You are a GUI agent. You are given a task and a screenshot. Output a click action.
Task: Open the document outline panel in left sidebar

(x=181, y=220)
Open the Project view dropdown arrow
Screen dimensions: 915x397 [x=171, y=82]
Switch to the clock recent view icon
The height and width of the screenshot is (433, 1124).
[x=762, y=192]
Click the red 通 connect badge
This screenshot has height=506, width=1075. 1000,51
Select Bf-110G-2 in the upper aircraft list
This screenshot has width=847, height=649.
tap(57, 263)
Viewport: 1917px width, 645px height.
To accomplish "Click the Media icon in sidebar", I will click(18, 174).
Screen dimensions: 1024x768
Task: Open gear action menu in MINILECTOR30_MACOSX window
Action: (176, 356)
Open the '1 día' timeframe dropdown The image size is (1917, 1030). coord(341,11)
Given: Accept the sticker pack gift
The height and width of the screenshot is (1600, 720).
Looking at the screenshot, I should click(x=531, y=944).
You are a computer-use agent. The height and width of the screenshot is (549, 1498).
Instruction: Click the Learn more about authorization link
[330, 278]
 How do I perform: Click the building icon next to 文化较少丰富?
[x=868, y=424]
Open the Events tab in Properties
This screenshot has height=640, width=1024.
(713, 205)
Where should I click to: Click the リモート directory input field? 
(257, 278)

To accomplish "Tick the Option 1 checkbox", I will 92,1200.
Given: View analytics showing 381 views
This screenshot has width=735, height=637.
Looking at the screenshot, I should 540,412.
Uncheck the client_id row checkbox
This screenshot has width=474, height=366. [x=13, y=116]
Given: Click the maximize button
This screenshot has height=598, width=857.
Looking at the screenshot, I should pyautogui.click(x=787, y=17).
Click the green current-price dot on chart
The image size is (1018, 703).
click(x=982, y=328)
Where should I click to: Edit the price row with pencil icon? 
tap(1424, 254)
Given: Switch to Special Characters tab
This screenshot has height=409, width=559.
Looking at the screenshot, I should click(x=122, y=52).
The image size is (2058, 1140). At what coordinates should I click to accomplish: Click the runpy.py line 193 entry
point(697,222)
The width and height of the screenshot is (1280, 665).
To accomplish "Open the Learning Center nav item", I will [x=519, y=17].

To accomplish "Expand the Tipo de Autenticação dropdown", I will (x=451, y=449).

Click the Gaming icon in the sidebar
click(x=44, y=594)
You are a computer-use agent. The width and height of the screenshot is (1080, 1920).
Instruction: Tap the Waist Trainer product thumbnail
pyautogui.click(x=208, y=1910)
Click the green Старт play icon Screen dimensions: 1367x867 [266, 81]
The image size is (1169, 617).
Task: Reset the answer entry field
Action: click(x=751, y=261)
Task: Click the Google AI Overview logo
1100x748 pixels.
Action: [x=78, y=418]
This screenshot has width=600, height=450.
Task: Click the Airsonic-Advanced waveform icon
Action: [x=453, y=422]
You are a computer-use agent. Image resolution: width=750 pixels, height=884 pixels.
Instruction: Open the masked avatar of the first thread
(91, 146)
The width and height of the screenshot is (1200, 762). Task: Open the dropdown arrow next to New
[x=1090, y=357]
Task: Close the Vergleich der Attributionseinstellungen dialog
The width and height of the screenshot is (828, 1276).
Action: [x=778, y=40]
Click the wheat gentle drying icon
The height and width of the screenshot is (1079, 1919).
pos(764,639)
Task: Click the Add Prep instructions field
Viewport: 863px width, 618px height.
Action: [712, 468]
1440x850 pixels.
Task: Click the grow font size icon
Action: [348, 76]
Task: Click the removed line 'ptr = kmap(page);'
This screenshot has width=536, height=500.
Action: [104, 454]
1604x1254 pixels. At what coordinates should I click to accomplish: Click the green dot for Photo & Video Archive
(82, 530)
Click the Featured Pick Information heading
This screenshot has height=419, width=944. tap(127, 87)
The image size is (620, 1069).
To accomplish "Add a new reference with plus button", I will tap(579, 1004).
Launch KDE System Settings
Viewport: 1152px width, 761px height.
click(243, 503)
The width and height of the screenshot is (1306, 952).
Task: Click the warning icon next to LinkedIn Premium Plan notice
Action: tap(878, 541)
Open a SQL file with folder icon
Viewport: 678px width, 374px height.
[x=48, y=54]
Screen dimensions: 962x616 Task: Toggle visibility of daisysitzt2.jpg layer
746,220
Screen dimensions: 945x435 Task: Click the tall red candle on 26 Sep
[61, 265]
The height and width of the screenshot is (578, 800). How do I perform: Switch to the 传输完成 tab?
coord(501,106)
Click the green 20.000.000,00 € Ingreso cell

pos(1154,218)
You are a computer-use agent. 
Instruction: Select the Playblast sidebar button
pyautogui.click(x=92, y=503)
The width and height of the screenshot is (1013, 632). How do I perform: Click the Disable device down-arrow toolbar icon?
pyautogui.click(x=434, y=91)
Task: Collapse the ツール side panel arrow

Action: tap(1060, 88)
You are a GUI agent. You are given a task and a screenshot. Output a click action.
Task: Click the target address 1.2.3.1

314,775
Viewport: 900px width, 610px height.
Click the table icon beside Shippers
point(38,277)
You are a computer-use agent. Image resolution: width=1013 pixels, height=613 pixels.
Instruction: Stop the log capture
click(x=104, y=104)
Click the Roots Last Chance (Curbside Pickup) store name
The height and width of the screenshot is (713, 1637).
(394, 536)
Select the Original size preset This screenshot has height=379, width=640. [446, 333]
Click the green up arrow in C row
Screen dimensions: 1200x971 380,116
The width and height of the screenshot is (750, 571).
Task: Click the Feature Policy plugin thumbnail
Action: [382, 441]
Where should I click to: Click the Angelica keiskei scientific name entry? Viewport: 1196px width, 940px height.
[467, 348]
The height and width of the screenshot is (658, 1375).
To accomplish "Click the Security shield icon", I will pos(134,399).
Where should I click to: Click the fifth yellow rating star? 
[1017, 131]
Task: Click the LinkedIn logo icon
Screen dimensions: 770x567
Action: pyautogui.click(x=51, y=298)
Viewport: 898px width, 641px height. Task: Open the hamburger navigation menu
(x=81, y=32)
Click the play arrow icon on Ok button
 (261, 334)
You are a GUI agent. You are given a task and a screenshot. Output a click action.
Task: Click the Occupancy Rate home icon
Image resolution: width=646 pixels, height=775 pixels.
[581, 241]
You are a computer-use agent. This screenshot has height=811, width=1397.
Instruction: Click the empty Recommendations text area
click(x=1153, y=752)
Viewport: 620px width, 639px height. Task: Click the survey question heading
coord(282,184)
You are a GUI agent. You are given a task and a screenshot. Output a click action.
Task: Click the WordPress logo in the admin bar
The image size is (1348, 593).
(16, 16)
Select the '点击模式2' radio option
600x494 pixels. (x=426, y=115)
------------------------------------------------
▶ Exercise aim
Lines with the string "logo": pick each one out of the material and return it.

▶ Solution for this exercise
Task: Click the Google AI Overview logo
Task: Click the LinkedIn logo icon
Task: Click the WordPress logo in the admin bar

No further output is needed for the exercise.